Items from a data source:
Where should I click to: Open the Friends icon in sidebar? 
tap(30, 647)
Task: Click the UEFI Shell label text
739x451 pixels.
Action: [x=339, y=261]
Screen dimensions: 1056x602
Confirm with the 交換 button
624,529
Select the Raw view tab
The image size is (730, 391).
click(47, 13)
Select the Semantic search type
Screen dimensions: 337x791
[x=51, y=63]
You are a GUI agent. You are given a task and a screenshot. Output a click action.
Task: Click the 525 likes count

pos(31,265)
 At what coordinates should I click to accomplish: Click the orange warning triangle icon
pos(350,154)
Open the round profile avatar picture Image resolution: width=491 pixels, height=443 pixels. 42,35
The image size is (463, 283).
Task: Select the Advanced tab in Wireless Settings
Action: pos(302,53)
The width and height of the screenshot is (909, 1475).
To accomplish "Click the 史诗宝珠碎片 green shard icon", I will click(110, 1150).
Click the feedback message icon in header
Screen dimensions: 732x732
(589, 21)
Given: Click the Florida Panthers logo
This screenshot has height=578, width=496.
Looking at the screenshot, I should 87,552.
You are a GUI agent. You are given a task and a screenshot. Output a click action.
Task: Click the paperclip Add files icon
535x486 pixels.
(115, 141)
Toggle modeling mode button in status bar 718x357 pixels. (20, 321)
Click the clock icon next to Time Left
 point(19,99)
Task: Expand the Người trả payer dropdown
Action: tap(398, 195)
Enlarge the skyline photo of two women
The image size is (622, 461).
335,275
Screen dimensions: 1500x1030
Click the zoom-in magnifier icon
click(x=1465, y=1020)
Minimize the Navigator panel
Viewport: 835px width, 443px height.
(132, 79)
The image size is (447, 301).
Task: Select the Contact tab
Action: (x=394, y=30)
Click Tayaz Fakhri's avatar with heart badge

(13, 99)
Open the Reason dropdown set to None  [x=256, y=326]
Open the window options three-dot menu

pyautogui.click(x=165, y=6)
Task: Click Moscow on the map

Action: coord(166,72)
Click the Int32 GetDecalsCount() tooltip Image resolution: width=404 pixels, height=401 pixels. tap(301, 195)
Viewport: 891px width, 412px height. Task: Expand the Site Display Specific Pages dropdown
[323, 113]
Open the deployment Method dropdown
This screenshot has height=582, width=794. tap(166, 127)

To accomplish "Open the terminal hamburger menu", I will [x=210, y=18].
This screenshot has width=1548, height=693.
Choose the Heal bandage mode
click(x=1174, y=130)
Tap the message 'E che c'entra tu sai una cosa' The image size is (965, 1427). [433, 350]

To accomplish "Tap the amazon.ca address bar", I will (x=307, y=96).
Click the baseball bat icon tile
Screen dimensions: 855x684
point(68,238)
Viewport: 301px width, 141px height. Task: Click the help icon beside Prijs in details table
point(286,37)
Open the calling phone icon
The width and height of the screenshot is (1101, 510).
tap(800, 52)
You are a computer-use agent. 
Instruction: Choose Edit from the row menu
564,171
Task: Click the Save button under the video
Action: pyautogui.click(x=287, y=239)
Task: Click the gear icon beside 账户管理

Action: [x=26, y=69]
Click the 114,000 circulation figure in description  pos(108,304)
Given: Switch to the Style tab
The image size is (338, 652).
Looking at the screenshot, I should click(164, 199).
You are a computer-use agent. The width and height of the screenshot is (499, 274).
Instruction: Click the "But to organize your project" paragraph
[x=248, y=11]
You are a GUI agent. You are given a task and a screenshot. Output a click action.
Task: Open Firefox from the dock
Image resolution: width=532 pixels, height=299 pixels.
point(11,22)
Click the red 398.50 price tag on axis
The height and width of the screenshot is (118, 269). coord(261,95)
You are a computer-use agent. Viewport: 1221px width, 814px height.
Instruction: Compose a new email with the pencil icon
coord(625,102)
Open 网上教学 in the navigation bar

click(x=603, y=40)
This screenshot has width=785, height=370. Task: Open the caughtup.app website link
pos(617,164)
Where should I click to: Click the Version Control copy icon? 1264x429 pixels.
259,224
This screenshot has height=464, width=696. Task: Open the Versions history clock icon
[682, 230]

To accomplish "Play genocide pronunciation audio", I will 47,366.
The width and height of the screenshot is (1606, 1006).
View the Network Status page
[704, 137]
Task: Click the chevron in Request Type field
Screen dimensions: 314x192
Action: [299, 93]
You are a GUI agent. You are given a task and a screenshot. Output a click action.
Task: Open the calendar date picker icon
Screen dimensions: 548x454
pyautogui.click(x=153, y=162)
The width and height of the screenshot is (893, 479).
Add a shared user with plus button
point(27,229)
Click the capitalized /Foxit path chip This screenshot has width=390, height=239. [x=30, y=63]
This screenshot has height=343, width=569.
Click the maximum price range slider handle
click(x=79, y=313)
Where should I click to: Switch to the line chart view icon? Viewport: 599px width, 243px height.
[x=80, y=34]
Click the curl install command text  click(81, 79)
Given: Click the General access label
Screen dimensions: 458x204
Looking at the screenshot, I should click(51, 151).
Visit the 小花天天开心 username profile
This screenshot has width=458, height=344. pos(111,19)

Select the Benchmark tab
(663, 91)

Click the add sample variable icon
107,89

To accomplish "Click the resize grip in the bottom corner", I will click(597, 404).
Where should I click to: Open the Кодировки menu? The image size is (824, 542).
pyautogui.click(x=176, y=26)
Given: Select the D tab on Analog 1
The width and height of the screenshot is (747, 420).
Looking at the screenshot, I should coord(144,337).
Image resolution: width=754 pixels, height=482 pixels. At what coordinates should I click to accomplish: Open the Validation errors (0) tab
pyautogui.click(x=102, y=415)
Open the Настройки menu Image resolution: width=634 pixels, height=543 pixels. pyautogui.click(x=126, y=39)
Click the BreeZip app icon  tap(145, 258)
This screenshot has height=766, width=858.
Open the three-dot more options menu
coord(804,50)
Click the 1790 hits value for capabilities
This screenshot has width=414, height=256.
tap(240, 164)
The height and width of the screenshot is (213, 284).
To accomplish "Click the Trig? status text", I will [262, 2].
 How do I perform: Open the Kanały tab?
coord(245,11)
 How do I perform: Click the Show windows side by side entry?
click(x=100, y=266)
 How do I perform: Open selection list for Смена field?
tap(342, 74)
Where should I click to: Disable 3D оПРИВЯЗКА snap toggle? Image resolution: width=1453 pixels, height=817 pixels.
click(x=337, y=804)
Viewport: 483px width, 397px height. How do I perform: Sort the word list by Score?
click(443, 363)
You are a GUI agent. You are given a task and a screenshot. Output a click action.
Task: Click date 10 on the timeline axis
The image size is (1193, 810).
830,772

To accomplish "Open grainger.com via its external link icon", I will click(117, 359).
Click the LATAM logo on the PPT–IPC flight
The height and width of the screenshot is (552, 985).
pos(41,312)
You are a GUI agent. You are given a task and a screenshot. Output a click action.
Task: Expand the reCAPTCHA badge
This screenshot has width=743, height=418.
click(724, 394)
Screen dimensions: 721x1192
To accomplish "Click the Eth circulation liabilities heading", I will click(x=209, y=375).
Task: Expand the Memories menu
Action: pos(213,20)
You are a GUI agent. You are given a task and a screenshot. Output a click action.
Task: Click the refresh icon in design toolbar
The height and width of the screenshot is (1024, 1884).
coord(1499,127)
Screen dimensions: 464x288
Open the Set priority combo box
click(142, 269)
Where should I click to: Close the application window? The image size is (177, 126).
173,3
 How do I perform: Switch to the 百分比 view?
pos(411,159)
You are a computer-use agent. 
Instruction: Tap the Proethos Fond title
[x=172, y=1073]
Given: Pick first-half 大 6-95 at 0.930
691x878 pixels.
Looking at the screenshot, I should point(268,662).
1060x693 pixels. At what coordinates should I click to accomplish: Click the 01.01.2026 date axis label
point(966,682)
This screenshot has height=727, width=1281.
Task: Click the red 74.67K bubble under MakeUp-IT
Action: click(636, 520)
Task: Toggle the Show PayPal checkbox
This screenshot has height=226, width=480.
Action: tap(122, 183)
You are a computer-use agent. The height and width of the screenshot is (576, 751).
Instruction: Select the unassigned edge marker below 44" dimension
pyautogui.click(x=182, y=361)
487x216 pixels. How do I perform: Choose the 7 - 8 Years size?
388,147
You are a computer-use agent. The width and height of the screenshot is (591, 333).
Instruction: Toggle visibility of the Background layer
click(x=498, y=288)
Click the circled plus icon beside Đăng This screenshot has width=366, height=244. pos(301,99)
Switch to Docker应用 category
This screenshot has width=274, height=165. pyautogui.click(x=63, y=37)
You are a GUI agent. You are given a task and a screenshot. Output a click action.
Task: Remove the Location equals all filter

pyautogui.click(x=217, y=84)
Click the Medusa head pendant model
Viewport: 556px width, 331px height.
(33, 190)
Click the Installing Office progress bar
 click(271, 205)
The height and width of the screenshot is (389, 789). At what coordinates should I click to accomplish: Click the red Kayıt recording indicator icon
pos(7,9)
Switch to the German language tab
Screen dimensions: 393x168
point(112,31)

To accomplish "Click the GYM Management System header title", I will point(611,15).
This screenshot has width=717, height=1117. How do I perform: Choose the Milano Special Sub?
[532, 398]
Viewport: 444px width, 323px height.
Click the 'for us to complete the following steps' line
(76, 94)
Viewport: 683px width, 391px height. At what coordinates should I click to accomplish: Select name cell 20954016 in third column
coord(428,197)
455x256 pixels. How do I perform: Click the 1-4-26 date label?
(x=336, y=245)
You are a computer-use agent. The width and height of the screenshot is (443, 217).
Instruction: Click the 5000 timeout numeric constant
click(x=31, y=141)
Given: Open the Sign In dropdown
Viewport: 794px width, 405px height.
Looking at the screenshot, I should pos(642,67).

_TASK OBJECTIVE_.
All lines in the preceding records that hold the word "computer" need to be copied.

_RESULT FOR THIS TASK_.
You are a computer-use agent. 
You are a computer-use agent. The width and height of the screenshot is (499, 274).
You are a computer-use agent. Viewport: 1221px width, 814px height.
You are a computer-use agent. 
You are a computer-use agent. The height and width of the screenshot is (576, 751).
You are a computer-use agent. The width and height of the screenshot is (591, 333).
You are a computer-use agent. The width and height of the screenshot is (443, 217).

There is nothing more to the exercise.